Si la Belgique continuera d’investir dans le programme SCORPION, ce sera selon un nouvel équilibre à définir avec le partenaire français, indiquait Theo Francken. Petit coup de pression à la clef. Car la véritable pierre d’achoppement de cette séquence ne relève pas tant du coût global de CaMo que des retours sociétaux, cet autre nom pour des intérêts essentiels de sécurité (IES) non invoqués à la naissance du partenariat CaMo. « C’est peut-être le point le plus sensible », estime celui qui rappelle au passage que « la Belgique n’a pas fait usage de l’article 346 du Traité sur le fonctionnement de l’Union européenne qui permet de protéger les intérêts essentiels de sécurité ». Estimés à 910 M€, les retours sociétaux de CaMo sont donc non seulement non contraignants, mais également liés au seul contrat initial. Les commandes ultérieures n’ont quant à elles fait l’objet d’aucune clause de ce genre.
« On peut nous reprocher d’avoir pris une décision stupide, naïve même, mais c’est un choix bien délibéré que nous avons opéré à ce moment-là », continuait-il en écho au choix d’un ministère alors conduit par un membre du même parti. L’heure est maintenant au rééquilibrage, un mouvement peu étonnant de la part d’un nouveau gouvernement libéral qui a fait du développement de la base industrielle et technologique de défense belge l’un des chevaux de bataille de la législature.

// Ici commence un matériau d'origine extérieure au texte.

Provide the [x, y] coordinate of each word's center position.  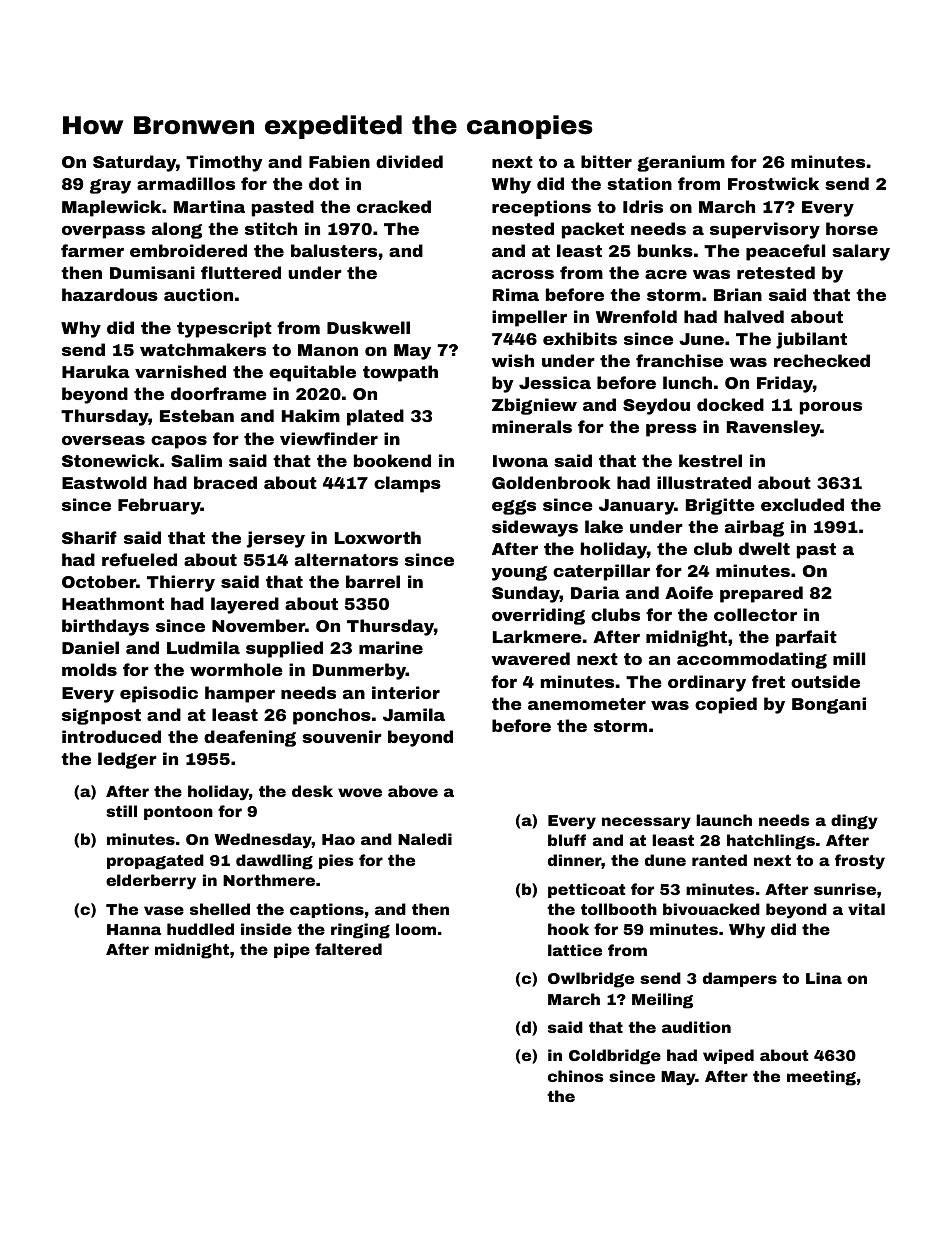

Pour le ministre belge, il est désormais question de négocier la suite autrement, voire de revenir sur ce qui a été acté en attachant davantage d’importance aux IES. Exemple avec le projet de commande des Serval, un levier visiblement envisagé pour amener davantage de charge en Belgique et progresser dans l’objectif de montée en gamme de la filière nationale. « Je ne l’ai pas fait pour l’instant parce que je suis toujours en négociation avec les Français pour retrouver ce nouvel équilibre. (…) Je vais donner le go dès qu’il y a un accord », affirmait Theo Francken.
Cette volonté de rééquilibrage est déjà sur les rails. Elle était l’un des points abordés par le Premier ministre belge Bart De Wever lors d’un entretien – autre « hasard » du calendrier – ce mardi avec le président de la République. « J’ai trouvé auprès du Président Macron un partenaire constructif pour faire du projet CaMo un succès et corriger les déséquilibres existants. Nous voulons tous deux en faire un dossier win-win pour les industries de défense française et belge », déclarait le Premier ministre belge sur X en marge de son déplacement parisien.
La pression est palpable mais l’entrevue semble avoir été constructive. « Il y a vraiment de la bonne volonté à Paris pour rectifier cette situation » et s’assurer que CaMo demeure un partenariat modèle. Selon le ministre de la Défense belge, le président de la République « a demandé à son état-major de défense de reconsidérer le dossier ». Le dialogue va se poursuivre au plus haut niveau politique, annonçait un ministre pour qui « un bon partenariat avec la France reste extrêmement important dans cette situation géopolitique particulière ».